Since Celtic Christian times Pennard, in one of the best farming areas on the south coast of Gower and long attractive for settlement, is likely to have seen several places of worship on different sites. In the late C13 a church dedicated to St Mary had been built near Pennard Castle but, after several sand inundations, this was finally abandoned in the C16. Its ruins can be seen today on Pennard Burrows. Today’s church, long thought to have been built on the site of a chantry or private chapel, then became the parish church and was dedicated to St Mary. It is thought that parts of the old besanded church were incorporated into the present structure but also that other architectural features from the C13 to C16 suggest an earlier date for part of the present church.
With the arrival in the early C12 of the first Norman Lord of Gower, the Earl of Warwick, the advowson (living) of several Gower churches, including Pennard were granted to the Abbey of St Taurin at Evreux in Normandy. By 1414 all links with Normandy were severed and in 1441 the tithes (revenues) were given as part of the endowments to the newly- built All Souls, Oxford. They remained there until 1838 when Thomas Penrice of Kilvrough exchanged them with his lands in Northampton.

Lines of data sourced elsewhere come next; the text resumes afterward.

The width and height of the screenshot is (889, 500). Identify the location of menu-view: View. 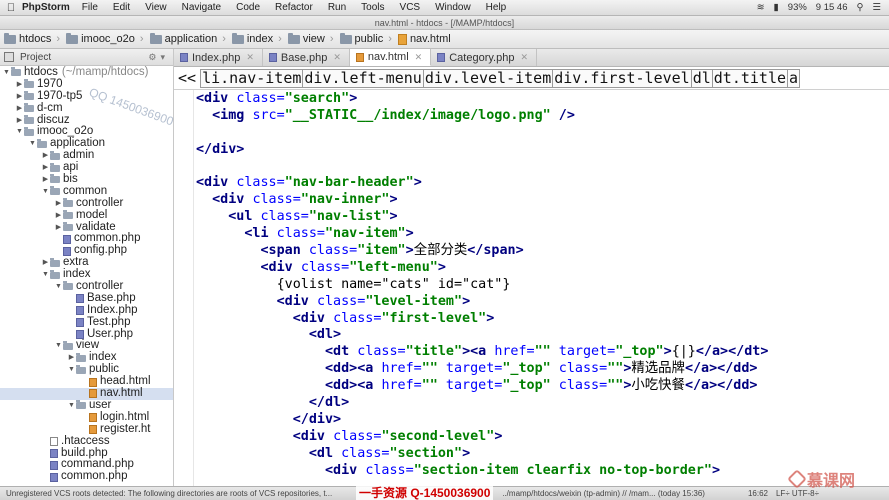
(156, 8).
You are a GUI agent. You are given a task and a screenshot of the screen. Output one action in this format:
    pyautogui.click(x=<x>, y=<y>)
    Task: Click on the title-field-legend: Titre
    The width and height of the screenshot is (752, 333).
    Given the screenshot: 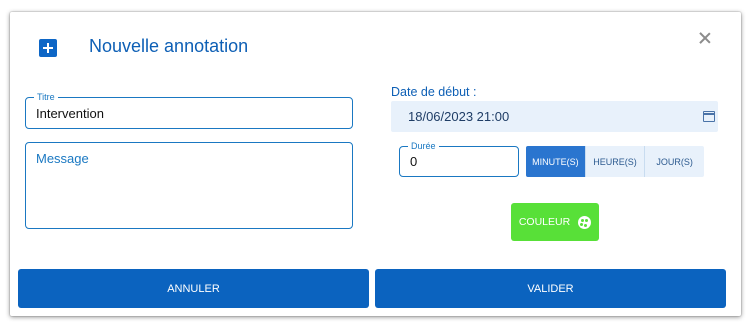 What is the action you would take?
    pyautogui.click(x=46, y=97)
    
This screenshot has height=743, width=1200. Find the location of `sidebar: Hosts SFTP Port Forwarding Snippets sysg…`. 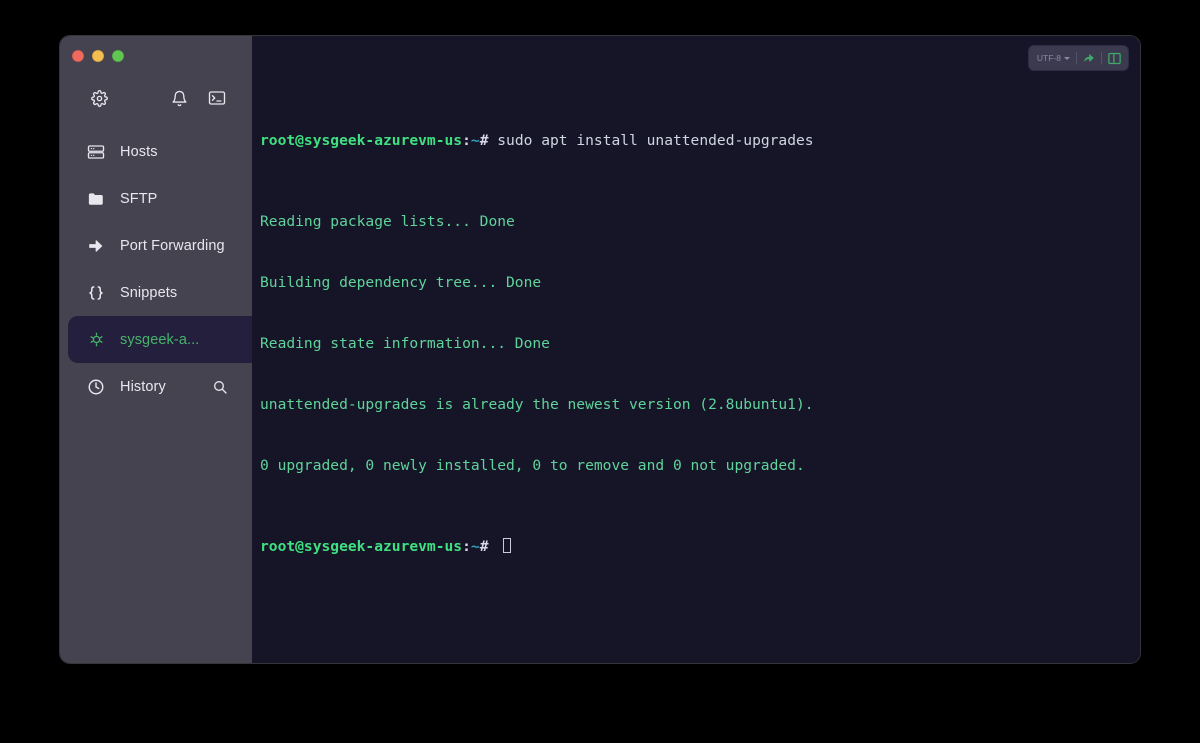

sidebar: Hosts SFTP Port Forwarding Snippets sysg… is located at coordinates (156, 350).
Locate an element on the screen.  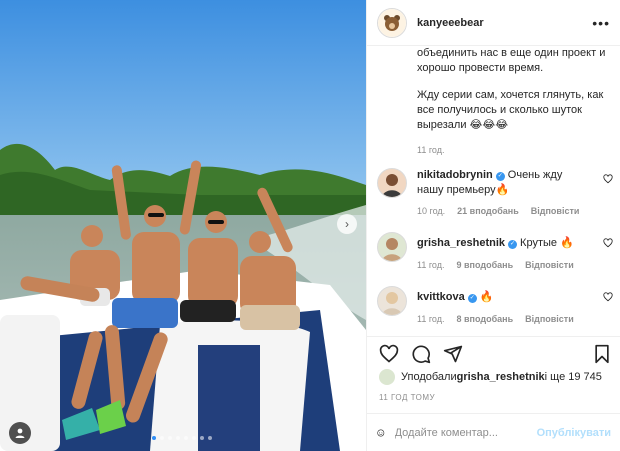
more-icon: ••• is located at coordinates (601, 23).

The church consists of chancel, nave, small north transept and embattled west tower. As in several other C13 Gower churches, the window area is small, suggesting an early date for the building. Two lancet windows in the chancel, one of which is decorated with ‘dog-tooth’ moulding on its hood, confirm this. Other signs of a mediaeval church include – a double aumbry and a priest’s door in the chancel as well as a north door and blocked window in the nave. The east window of two lights is a splendid example of C15 craftsmanship. The ‘dog rails’ (altar rails) were introduced by Archbishop Laud in 1644 to protect the altar from ‘defilement’ by dogs which often accompanied their masters to church. Above the chancel arch is a board upon which a set of Royal Arms is placed with the Lord’s Prayer, Creed and Ten Commandments below. This is believed to be late Victorian. The elaborately carved font bowl of polished Purbeck stone is thought by some church historians to have originally been an ancient stoup for holding holy water but now sits on what appears to be a millstone with a Greek cross at the base. Its suspended cover is Jacobean which is also the date of the fine woodwork in the pulpit.

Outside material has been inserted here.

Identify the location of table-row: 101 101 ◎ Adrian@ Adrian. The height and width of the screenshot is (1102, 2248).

A short north transept, formerly the pew of the Penrice and Lyons family from Kilvrough, has housed the present organ since 1924. The nave has a fine barrel roof and at the west end is a gallery, one of few remaining in Gower churches today. Here the musicians performed, accompanied by a organ, which is now is in the Museum of Wales at St Fagan’s. The front beam of the gallery was originally that which had held the Rood – old English for the life-sized ‘Cross’. This had been moved at the Reformation from its position on the chancel arch, above the screen which separated the priest in the chancel from the parishioners in the nave.
The embattled west tower is small in comparison with the towers of other churches. The upper portion of the tower overlaps the bottom half giving the impression that it was constructed at a later date. The tower houses two bells both by W Evans, Chepstow, dated 1737, one bearing the inscription ‘Pennard Parish’ and the other ‘Roland Daukin’, from a local landowning family. Sadly in 2009 the latter bell, weighing 200lbs (91kg) broke and fell down the tower stairway.

To mark the new Millennium a stained glass design for the south wall window was drawn and painted by local artist John Edwards, associated with the architectural stained glass department at Swansea College of Art and with Celtic Studios. There are two sections. The upper part expresses Gower’s long Christian history; the lower part celebrates God’s creation in Gower with particular reference to Pennard and to well-known local views. On the walls are memorial tablets to those who gave their lives in both world wars as well as one to the celebrated local poet Vernon Watkins. A friend of Dylan Thomas, he died in 1967 and had been a member of the congregation. Local born poet Harri Webb is buried in the church yard.